С 1896 года его стала точить тяжелая болезнь, и литературная его деятельность ослабела. Последнее время он читал лекций о Франсуа Виллоне в Школе высших наук и должен был получить кафедру в Сорбонне для тех же лекций. По возвращении из путешествия, к которому его принуждала болезнь, он скончался. Последней мечтою его была кафедра сравнительной литературы в Сорбонне.

Это был в совершенстве тип «homme des lettres», обладавший неизмеримой эрудицией, носивший в своей голове гигантскую библиотеку почти всех времен и народов. Наружно простой и внутренне сложный, с необычайно утонченным вкусом и нежной, мечтательно-поэтической душой, проницательной, иронической мыслью, он был далек от современной шумной уличной жизни, наружно сложной и в глубине такой простой и пустой. Если б, следуя его принципу мы захотели найти «единое», отличающее его от других подобных типов, нам кажется — это была бы его живая, трепетная душа, которая не только не потерялась среди тысячелетней бумажной груды и архивной пыли, а, напротив, сама оживляла, одухотворяла мертвый пергамент и музейные витрины.


Швоба мало знает широкая публика Франции, почти столько же, сколько в России. Наше газетное и автомобильное время не любит таких писателей, как Швоб, грезящих о прошлых жизнях, беседах с символическими девушками о жизни, о смерти, о счастье, о страсти и других «вечных вопросах» (вечное устарело), ищущих в жизни странное, индивидуальное и различное; особенно французы не любят загадок и сложностей; слишком далека от конкретной жизни, из слишком тонких нитей соткана поэзия Швоба, и нужна известная эстетическая культура, чтобы ее читать.

Он, Швоб, тоже не любит наше время — «дождливое, темное, тоскливое». В своем творчестве он прожил все эпохи, от каменного века до Великой Революции, с любовью изображая их. Современности же он посвятил только «Курс журнализма», где с едким сарказмом высмеял пустозвонность, энциклопедическое невежество и цветистую вульгарность стиля газетных и журнальных «писателей».

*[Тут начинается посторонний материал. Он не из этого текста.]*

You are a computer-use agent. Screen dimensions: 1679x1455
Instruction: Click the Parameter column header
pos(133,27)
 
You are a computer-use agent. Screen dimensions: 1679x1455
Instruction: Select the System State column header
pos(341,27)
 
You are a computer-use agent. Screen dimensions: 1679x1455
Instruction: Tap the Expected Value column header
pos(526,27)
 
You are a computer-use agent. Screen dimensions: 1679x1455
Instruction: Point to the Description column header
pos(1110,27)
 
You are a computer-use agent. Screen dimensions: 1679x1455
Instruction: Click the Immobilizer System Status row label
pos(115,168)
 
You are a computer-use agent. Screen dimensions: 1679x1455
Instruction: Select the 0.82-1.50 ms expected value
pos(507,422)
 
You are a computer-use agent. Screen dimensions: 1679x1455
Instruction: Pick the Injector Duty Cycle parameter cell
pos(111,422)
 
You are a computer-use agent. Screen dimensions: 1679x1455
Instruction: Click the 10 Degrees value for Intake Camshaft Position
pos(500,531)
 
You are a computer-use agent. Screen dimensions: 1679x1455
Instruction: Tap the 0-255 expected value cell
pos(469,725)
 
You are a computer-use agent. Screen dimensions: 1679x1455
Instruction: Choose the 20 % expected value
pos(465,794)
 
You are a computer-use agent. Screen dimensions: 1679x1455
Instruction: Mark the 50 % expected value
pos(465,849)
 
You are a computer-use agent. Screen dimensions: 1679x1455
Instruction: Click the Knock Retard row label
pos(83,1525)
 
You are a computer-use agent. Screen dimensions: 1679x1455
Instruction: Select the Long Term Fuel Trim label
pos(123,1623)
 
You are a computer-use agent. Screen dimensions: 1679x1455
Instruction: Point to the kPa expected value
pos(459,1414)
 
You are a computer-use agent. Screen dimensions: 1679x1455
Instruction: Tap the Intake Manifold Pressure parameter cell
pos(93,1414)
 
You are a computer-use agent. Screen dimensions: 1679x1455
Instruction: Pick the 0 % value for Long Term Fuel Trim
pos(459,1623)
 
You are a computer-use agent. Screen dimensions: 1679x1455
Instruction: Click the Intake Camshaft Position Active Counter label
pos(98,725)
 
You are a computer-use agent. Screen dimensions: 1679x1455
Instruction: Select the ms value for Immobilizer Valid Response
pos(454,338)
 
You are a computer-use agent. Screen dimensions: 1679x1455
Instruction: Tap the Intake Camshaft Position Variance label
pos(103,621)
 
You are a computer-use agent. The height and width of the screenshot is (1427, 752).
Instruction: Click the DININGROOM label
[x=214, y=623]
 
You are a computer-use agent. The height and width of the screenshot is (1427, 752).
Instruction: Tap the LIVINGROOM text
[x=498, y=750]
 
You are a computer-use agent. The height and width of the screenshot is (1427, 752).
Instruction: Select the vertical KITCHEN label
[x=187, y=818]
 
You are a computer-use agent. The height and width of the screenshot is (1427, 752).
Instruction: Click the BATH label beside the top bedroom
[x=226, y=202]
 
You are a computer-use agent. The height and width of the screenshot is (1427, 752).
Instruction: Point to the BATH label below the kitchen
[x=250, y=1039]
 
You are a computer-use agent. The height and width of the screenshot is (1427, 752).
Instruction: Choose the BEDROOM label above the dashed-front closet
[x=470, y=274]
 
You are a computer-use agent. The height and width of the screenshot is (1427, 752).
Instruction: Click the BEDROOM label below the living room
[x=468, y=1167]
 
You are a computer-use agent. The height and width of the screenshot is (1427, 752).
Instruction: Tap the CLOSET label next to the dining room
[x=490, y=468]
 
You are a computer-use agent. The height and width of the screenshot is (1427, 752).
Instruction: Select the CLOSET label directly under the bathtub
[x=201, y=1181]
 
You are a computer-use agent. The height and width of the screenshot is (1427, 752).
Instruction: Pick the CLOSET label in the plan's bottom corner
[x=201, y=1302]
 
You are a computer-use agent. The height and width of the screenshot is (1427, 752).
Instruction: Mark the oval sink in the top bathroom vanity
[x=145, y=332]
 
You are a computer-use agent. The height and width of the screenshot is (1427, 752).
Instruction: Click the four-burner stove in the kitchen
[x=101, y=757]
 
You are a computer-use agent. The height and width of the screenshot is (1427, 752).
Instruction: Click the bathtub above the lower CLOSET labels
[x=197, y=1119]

От нее он уходит в мир сказочных грез, в мир прошлого, или к Психее-Монелле, в глубь души своей, ищет, находит, теряет ее, «неуловимую» и при свете ее огня творит образы, в которых реальное, возможное и невозможное не имеют границ и сливаются в одно — прекрасное.

Творчество Швоба редко имеет источником непосредственное наблюдение жизни. Оно преломляет лучи, отраженные уже в художественном и историческом сознании народов. «Великая сила творчества исходит из темного воображения народов, и шедевры рождаются из сотрудничества гения с наследством анонимов», — говорит он в статье о Флобере и руководствуется этим принципом. В этом творчестве двойного преломления обыкновенная реальность иногда затуманивается, но зато окрашивается в радугу причудливых цветов и укладывается в контуры отвлеченной мысли и приобретает новую художественную реальность.

Его любимый «жанр» — сказка, и он в совершенстве владеет трудной техникой этой формы. Его сказки редко ниже народного творчества: в их структуре те же элементы, но несмотря на их символичность, он умеет дать большой рельеф, красочность и стройность своим безымянным прототипам.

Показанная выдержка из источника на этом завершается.